Zhang Jin, Ma Nan, Wu Zhixuan, Wang Cheng, Yao Yongqiang
Beijing Key Laboratory of Information Service Engineering, Beijing Union University, Beijing 100101, China.
Faculty of Information Technology, Beijing University of Technology, Beijing 100124, China.
Math Biosci Eng. 2024 May 24;21(5):6077-6096. doi: 10.3934/mbe.2024267.
Due to the complexity of the driving environment and the dynamics of the behavior of traffic participants, self-driving in dense traffic flow is very challenging. Traditional methods usually rely on predefined rules, which are difficult to adapt to various driving scenarios. Deep reinforcement learning (DRL) shows advantages over rule-based methods in complex self-driving environments, demonstrating the great potential of intelligent decision-making. However, one of the problems of DRL is the inefficiency of exploration; typically, it requires a lot of trial and error to learn the optimal policy, which leads to its slow learning rate and makes it difficult for the agent to learn well-performing decision-making policies in self-driving scenarios. Inspired by the outstanding performance of supervised learning in classification tasks, we propose a self-driving intelligent control method that combines human driving experience and adaptive sampling supervised actor-critic algorithm. Unlike traditional DRL, we modified the learning process of the policy network by combining supervised learning and DRL and adding human driving experience to the learning samples to better guide the self-driving vehicle to learn the optimal policy through human driving experience and real-time human guidance. In addition, in order to make the agent learn more efficiently, we introduced real-time human guidance in its learning process, and an adaptive balanced sampling method was designed for improving the sampling performance. We also designed the reward function in detail for different evaluation indexes such as traffic efficiency, which further guides the agent to learn the self-driving intelligent control policy in a better way. The experimental results show that the method is able to control vehicles in complex traffic environments for self-driving tasks and exhibits better performance than other DRL methods.

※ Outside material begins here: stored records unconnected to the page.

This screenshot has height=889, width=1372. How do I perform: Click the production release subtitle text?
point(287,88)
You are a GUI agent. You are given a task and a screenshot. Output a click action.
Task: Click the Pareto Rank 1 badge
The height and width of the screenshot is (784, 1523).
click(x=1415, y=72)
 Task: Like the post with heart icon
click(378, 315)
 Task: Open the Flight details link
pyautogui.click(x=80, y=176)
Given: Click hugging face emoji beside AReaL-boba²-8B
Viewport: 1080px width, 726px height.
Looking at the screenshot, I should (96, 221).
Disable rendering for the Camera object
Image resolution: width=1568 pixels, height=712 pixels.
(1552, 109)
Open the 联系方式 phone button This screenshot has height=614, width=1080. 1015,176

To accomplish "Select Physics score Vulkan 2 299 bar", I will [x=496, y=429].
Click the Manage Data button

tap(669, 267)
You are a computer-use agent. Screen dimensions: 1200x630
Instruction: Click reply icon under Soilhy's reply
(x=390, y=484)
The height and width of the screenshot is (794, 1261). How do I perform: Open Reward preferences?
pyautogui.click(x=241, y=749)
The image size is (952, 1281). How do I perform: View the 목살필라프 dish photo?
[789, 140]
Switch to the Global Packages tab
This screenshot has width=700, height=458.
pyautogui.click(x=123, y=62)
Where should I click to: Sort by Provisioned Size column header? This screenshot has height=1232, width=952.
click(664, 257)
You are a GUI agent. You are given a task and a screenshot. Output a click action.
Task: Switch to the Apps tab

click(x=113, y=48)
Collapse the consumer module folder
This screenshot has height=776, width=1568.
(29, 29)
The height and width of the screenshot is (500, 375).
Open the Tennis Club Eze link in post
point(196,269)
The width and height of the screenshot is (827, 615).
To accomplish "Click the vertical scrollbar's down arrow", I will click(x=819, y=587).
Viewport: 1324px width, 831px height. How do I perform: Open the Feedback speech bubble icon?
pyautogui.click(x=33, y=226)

由于驾驶环境的复杂性和交通参与者行为的动态性,在密集交通流中进行自动驾驶极具挑战性。传统方法通常依赖预定义规则,难以适应各种驾驶场景。深度强化学习(DRL)在复杂的自动驾驶环境中比基于规则的方法更具优势,展现出智能决策的巨大潜力。然而,DRL的问题之一是探索效率低下;通常,它需要大量的试错来学习最优策略,这导致其学习速度缓慢,使得智能体在自动驾驶场景中难以学习到性能良好的决策策略。受监督学习在分类任务中出色表现的启发,我们提出一种结合人类驾驶经验和自适应采样监督式演员评论家算法的自动驾驶智能控制方法。与传统DRL不同,我们通过结合监督学习和DRL,并在学习样本中加入人类驾驶经验来修改策略网络的学习过程,以更好地引导自动驾驶车辆通过人类驾驶经验和实时人类指导学习最优策略。此外,为了使智能体学习更高效,我们在其学习过程中引入实时人类指导,并设计了一种自适应平衡采样方法来提高采样性能。我们还针对交通效率等不同评估指标详细设计了奖励函数,进一步引导智能体更好地学习自动驾驶智能控制策略。实验结果表明,该方法能够在复杂交通环境中控制车辆执行自动驾驶任务,并且表现出比其他DRL方法更好的性能。